Żywoty świętego podają, że Gabriel Gowdel został pochowany przy cerkwi położonej przy drodze ze Zwierek do Białegostoku. Nie przeprowadzono dotąd szczegółowych historycznych badań źródłowych nad okolicznościami jego śmierci.

Cerkiew uznała go za świętego w 1820 roku. Relikwie świętego znajdują się od 1992 roku w soborze świętego Mikołaja w Białymstoku. Zostały tu przeniesione za sprawą starań biskupa białostockiego i gdańskiego Sawy. We wrześniu 1992, za zgodą biskupa grodzieńskiego Walentego, relikwie Gabriela zostały przeniesione z cerkwi w Grodnie do katedralnego soboru św. Mikołaja w Białymstoku. W uroczystościach ich powitania w Białymstoku 22 września brało udział 100 tys. wiernych.

Przed pielgrzymką /fot. H. Korzenny/

Przed pielgrzymką /fot. H. Korzenny/

To moment przełomowy w historii kultu świętego w Polsce. - Starania biskupa Sawy przyniosły pożądane rezultaty. Kult męczennika Gabriela odrodził się szybko i rozwija się do dziś - ocenia ks. Marek Ławreszuk.

Opiekę nad relikwiami sprawują dziś mniszki z klasztoru Narodzenia Matki Bożej w Zwierkach. Pierwotnie klasztor mieścił się na Dojlidach (przy cerkwi św. proroka Eliasza). Dlatego pielgrzymka idzie z tej cerkwi do klasztoru mniszek opiekujących się relikwiami świętego męczennika. Relikwie na co dzień przechowywane są w soborze św. Mikołaja w Białymstoku, ale na czas uroczystości przewozi się je do Zwierek. W tym roku będą tu do końca września.

§ ZADANIE
Wyjaśnij na podstawie tekstu źródłowego, dlaczego pielgrzymka wyrusza z cerkwi św. proroka Eliasza na Dojlidach do klasztoru w Zwierkach. Odpowiedź ma liczyć od jednego do trzech zdań. Wiersze nie odgrywają tu żadnej roli.

§ PODANE WIERSZE
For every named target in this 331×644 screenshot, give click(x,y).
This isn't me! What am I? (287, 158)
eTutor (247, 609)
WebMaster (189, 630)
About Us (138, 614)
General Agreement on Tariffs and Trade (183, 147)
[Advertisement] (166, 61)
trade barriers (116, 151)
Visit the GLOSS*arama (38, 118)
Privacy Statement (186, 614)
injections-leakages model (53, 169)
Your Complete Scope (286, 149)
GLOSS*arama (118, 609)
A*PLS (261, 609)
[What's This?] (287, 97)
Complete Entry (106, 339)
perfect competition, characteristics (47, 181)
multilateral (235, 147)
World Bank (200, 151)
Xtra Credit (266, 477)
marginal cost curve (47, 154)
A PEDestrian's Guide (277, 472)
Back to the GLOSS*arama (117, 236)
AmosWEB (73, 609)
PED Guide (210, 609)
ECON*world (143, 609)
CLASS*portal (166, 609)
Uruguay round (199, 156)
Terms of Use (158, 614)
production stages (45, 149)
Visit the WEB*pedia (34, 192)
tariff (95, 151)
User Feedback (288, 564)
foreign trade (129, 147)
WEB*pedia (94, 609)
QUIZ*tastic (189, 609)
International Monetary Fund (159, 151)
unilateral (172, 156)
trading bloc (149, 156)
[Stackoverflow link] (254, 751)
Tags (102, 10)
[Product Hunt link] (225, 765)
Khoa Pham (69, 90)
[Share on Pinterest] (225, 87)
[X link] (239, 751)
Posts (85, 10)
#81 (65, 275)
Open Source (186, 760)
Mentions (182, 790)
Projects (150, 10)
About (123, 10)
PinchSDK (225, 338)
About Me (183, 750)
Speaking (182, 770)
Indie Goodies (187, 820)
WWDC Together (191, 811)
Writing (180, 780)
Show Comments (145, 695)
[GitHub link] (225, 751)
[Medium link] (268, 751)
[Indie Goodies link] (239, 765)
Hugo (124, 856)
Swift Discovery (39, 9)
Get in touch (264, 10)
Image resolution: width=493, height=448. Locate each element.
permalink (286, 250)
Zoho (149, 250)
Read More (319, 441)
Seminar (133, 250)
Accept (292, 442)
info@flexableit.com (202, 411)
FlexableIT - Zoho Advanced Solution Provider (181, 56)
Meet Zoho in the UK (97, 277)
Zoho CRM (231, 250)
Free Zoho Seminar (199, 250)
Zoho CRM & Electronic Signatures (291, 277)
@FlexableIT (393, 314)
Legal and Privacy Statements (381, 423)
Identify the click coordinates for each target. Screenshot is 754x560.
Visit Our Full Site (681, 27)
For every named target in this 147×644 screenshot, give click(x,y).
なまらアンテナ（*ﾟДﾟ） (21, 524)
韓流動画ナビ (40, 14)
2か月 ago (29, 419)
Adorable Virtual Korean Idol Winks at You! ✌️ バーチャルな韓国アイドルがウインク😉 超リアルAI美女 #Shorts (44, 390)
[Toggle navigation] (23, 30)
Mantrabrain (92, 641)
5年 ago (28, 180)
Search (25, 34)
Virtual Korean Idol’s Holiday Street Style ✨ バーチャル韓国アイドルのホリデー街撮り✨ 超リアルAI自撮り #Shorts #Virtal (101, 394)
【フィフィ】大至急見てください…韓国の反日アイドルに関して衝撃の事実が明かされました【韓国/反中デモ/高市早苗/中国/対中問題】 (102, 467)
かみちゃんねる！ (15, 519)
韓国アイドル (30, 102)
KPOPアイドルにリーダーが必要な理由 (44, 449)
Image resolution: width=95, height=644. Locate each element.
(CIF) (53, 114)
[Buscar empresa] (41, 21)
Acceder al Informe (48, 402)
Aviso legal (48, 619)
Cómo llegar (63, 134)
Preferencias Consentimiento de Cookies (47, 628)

§ ROZWIĄZANIE ZADANIA
Pielgrzymka wyrusza z cerkwi św. proroka Eliasza, ponieważ klasztor Narodzenia Matki Bożej pierwotnie mieścił się właśnie na Dojlidach, przy tej cerkwi. Dziś klasztor ten znajduje się w Zwierkach, a jego mniszki opiekują się relikwiami świętego męczennika.